Everything You Need to Know About Multifamily Agency Lending

Before applying for a loan, it’s a good idea to learn how multifamily agency lending works and what type of mortgage products are available.

Everything You Need to Know About Multifamily Agency Lending

While real estate is historically known as a reliable and attractive investment, the multifamily market specifically is currently experiencing enticing growth. In October last year, the Federal Housing Finance Agency (FHFA) announced that the multifamily loan purchase caps for its lending agencies - Freddie Mac and Fannie Mae - would be increasing by 11.4% to $78 billion each in 2022. 

Before applying for a loan, it’s a good idea to understand how multifamily agency lending works and what mortgage products are available to prospective borrowers. 


How Agency Lending Works

Freddie Mac® and Fannie Mae® are more formally known as the Federal Home Loan Mortgage Association and the Federal National Mortgage Association. They are government-sponsored enterprises (GSEs), designed to expand the secondary mortgage market in the US. Simply put, this means the loans they issue are later bundled and sold to third-party investors. 

Technically, Freddie Mac® and Fannie Mae® don’t issue the loans directly. They work with licensed lenders that underwrite the loans in accordance with agency requirements. The agencies then purchase the loans, package them together as a security, and sell them to investors such as banks, mutual funds, money managers, and insurance companies.

Agencies vs Other Lenders

GSE agencies typically offer more favorable terms to multifamily investors than banks and other lending agencies. Firstly, they primarily offer non-recourse loans. This means that if you happen to default on your loan, the underlying asset is the only asset that can be seized and sold by the agency. By comparison, banks and other agencies tend to sell recourse loans, which allow them to seize and sell your personal assets if the value of the property does not cover the loan amount.

Secondly, agencies are more likely to offer higher leverage loans, with loan-to-values (LTVs) up to 80% and a long amortization. It would be unusual to secure such terms through a community or commercial bank without a significant increase in the interest rate. Agencies on the other hand are more willing to offer a lower rate on higher leverage loans.

Granted, agency loans are not appropriate for all investors. The minimum loan amount for most products is $1 million, and the agencies are unlikely to underwrite a property that requires significant repairs or renovation. 


What You Need to Qualify

As to be expected, borrowers must meet certain requirements to qualify for an agency loan. You should have a credit score of at least 680, a personal net worth equal to the loan amount, and available liquidity equal to at least nine months of debt service. 

Additionally, agencies prefer borrowers with multifamily ownership or management experience. You should also live within 100 miles of the underlying property, or have a third-party property manager in your employ. It is worth noting though that the agencies are sometimes flexible with these requirements, especially for lower leverage loans.

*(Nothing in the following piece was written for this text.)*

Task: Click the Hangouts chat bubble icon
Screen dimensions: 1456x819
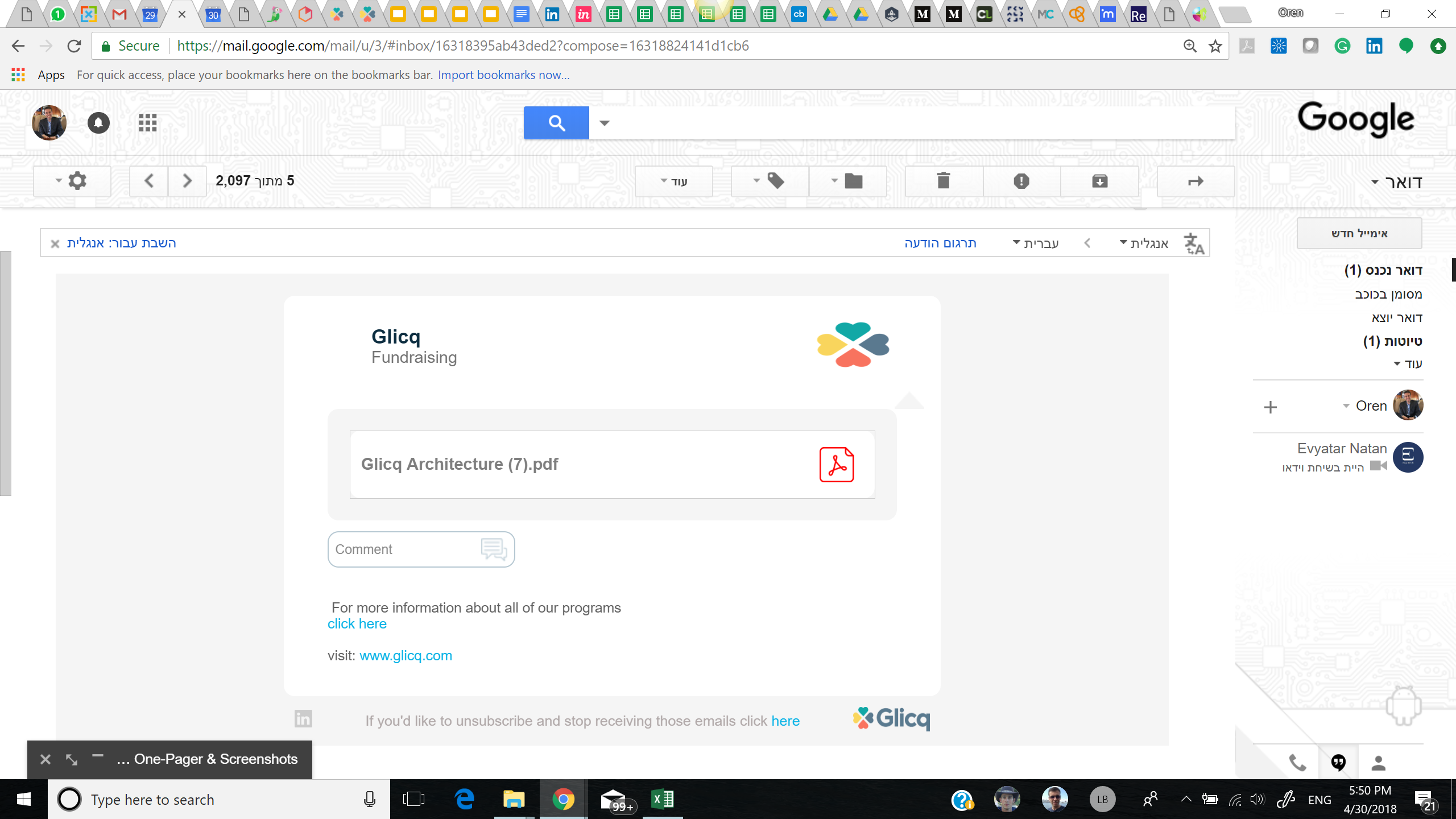Action: coord(1338,762)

Loan approval is also contingent on the quality of the underlying property.  The property should be in good condition, and have at least 90% occupancy for the past 90 days.


Agency Loan Products

You can read a brief description of the most popular agency loan products below. Login to LoanCenter to see the loans and terms available for a specific property. 


Fannie Mae Delegated Underwriting and Servicing (DUS)

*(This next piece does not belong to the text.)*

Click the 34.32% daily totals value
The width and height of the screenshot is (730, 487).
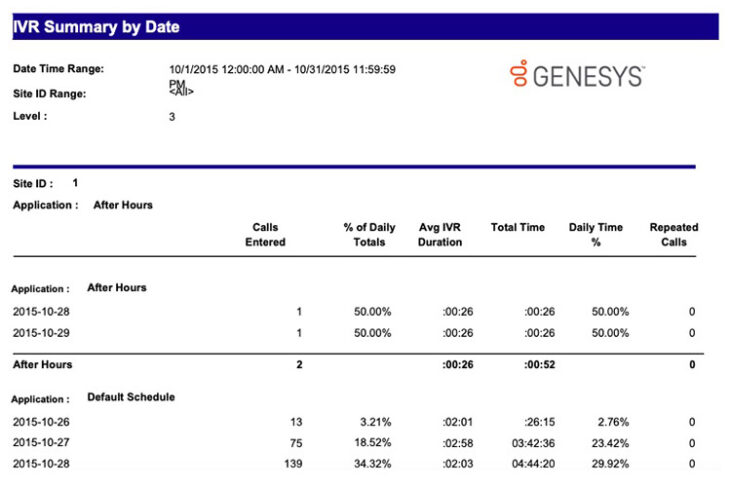pos(372,465)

Fannie Mae® DUS loans start at $3 million for multifamily properties with a minimum of five units. The loans are typically non-recourse, with fixed and variable interest rate options available. DUS loans are mostly used to acquire or refinance large multifamily properties. 


Freddie Mac® Optigo Small Balance Loan (SBL)

Freddie Mac® SBL loans range from $1 million to $7.5 million for multifamily properties with 5+ units.  Fixed rate terms of 5, 7, and 10 years are available, as well as 20-year hybrid adjustable-rate mortgage (ARM) terms. The interest rates vary, but are generally lower for properties in high growth markets. Like DUS, SBL loans are one of the most versatile mortgage products available to multifamily investors. 


Freddie Mac® Optigo Conventional

Freddie Mac’s standard multifamily loan product is available in multiple varieties, offering fixed and variable interest rate loans between $5 million and $100 million. 


Fannie Mae® Small Loans

Fannie Mae’s Small Loans product offers a more flexible loan amount ranging from $750K to $6 million. With terms from 5 to 30 years and maximum LTVs of 80%, these 30-year amortizing non-recourse loans are ideal for investors interested in smaller multifamily properties. 


While there are additional loan products available through agency-approved lenders, the four products above represent a considerable share of all agency loans. 

A more thorough understanding of how multifamily agency lending works, and what mortgage products are available can help you ensure your investment is financed with the best possible terms.